File size: 5,668 Bytes

e93b3bf

---
language: dna
tags:
  - Biology
  - DNA
license: agpl-3.0
datasets:
  - multimolecule/encode
library_name: multimolecule
---

# Basset

Deep convolutional neural network for predicting chromatin accessibility (DNase I hypersensitivity) from DNA sequence.

## Disclaimer

This is an UNOFFICIAL implementation of [Basset: learning the regulatory code of the accessible genome with deep convolutional neural networks](https://doi.org/10.1101/gr.200535.115) by David R. Kelley et al.
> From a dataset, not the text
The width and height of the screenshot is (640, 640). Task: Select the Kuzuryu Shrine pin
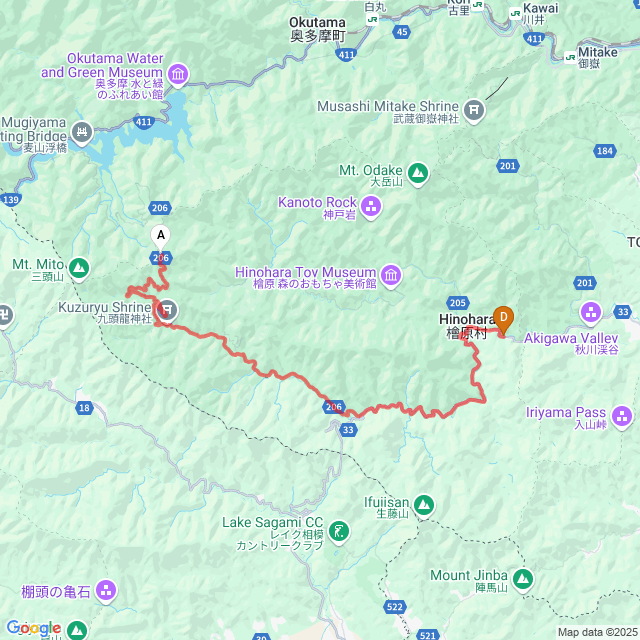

The OFFICIAL repository of Basset is at [davek44/Basset](https://github.com/davek44/Basset).

> [!TIP]
> The MultiMolecule team has confirmed that the provided model and checkpoints are producing the same intermediate representations as the original implementation.
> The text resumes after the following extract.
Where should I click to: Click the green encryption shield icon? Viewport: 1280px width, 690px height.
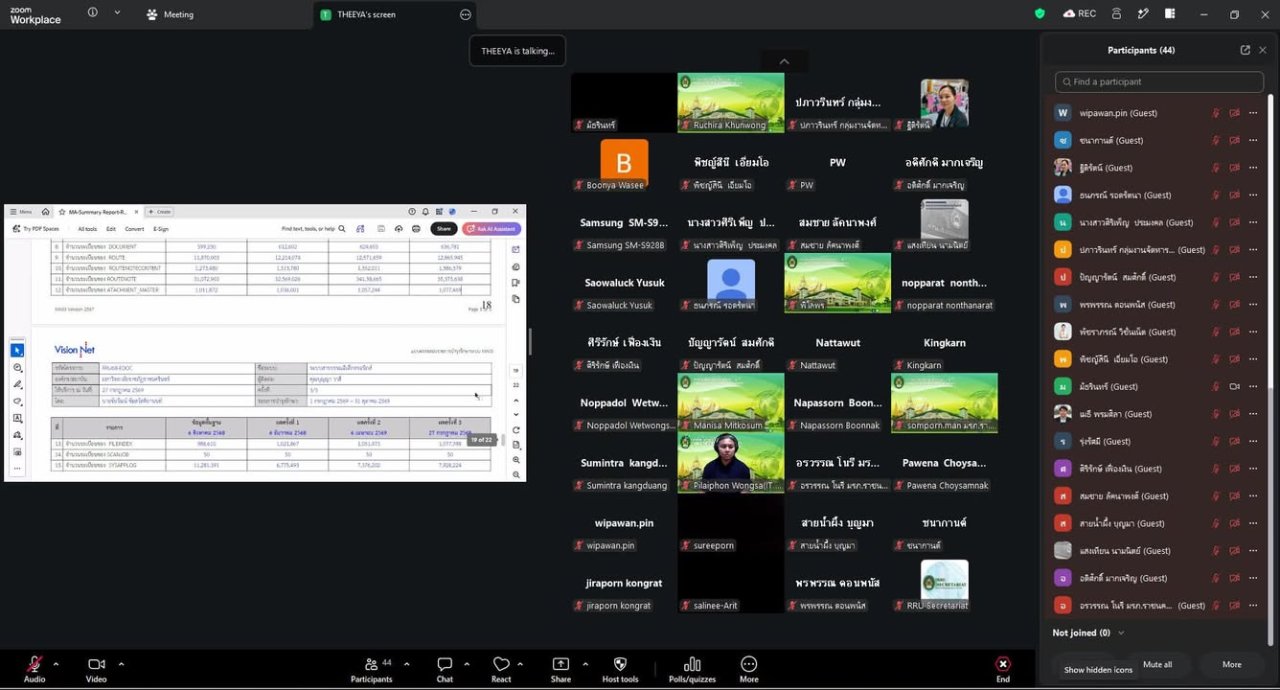tap(1040, 13)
**The team releasing Basset did not write this model card for this model so this model card has been written by the MultiMolecule team.**

## Model Details

Basset is a convolutional neural network (CNN) trained to predict the chromatin accessibility (DNase I hypersensitivity) of a DNA sequence across 164 cell types. The model consumes a fixed-length 600 bp one-hot encoded DNA sequence and applies three convolutional blocks (convolution, batch normalization, ReLU, and max pooling) followed by two fully-connected blocks before a multi-label binary classification head. Please refer to the [Training Details](#training-details) section for more information on the training process.

### Model Specification

- Architecture: 3 convolutional layers + 2 fully-connected layers
- Convolution filters: 300, 200, 200
- Convolution kernel sizes: 19, 11, 7
- Max-pool sizes: 3, 4, 4
- Fully-connected sizes: 1000, 1000
- Input length: 600 bp
- Number of labels: 164 (DNase I hypersensitivity, multi-label binary)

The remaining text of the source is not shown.